Modification of Surface Flow Analysis Algorithm in SWAT

  • 이정우 (한국건설기술연구원 수자원연구실) ;
  • 김남원 (한국건설기술연구원 수자원연구실) ;
  • 이정은 (한국건설기술연구원 수자원연구실)
  • Lee, Jeongwoo (Korea Institute of Civil engineering and building Technology) ;
  • Kim, Nam Won (Korea Institute of Civil engineering and building Technology) ;
  • Lee, Jeong Eun (Korea Institute of Civil engineering and building Technology)
  • 투고 : 2016.03.23
  • 심사 : 2016.04.26
  • 발행 : 2016.06.01

초록

본 연구에서는 SWAT 모형으로 일 유출량을 모의할 경우에 수문곡선의 첨두부가 과소하게 산정되는 문제를 개선하기 위해서 지표유출의 집중 시간과 토양수의 연직 유하시간의 상대적 길이를 고려하여 초과침투량의 일부를 지표유출량에 추가로 할당하고 지표유출량의 크기에 따라 집중 시간이 가변적으로 계산되도록 지표유출해석 알고리즘을 수정하였다. 개선된 SWAT 모형을 충주댐 상류유역에 적용한 결과 첨두유량이 $5,000m^3/s$를 넘는 경우 평균적으로 약 10% 만큼 첨두부 증가효과를 나타내었다. 특히 큰 홍수가 발생하였던 1990년, 2002년, 2006년 세 개 사상에 대해 각각 9.9%, 18.6%, 12.6% 만큼 첨두유량이 증가하는 등 일 유출수문곡선의 첨두부를 보다 정확하게 모의하였다.

> _문제_: SWAT 모형의 지표유출해석 알고리즘 수정에 관한 글을 마지막 문장 다음부터 이어 쓰십시오.

> _데이터셋 발췌_:

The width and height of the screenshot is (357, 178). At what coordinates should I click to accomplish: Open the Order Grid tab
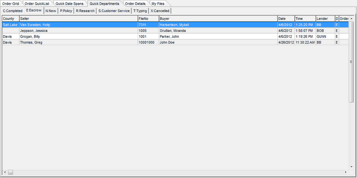pyautogui.click(x=11, y=3)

> _문제의 답_:
SWAT model usually underestimates daily peak discharges. To resolve this problem, in this study, the algorithm related with the surface flow simulation was modified by partitioning excessive infiltration based on the relative length between overland flow time of concentration and percolation travel time in soil water zone and by computing time of concentration varying with the amount of surface flow. The modified SWAT was applied to the Chungju dam watershed to assess the increasing effects of daily peak discharges. The daily peaks simulated by the modified SWAT were on average 10% higher than those by original SWAT for the peaks above $5,000m^3/s$. The modified SWAT was found to be able to more accurately reproduce daily peaks, particularly showing increase rates of 9.9%, 18.6% and 12.6%, respectively, for top three peaks that occurred in the years of 1990, 2002, and 2006.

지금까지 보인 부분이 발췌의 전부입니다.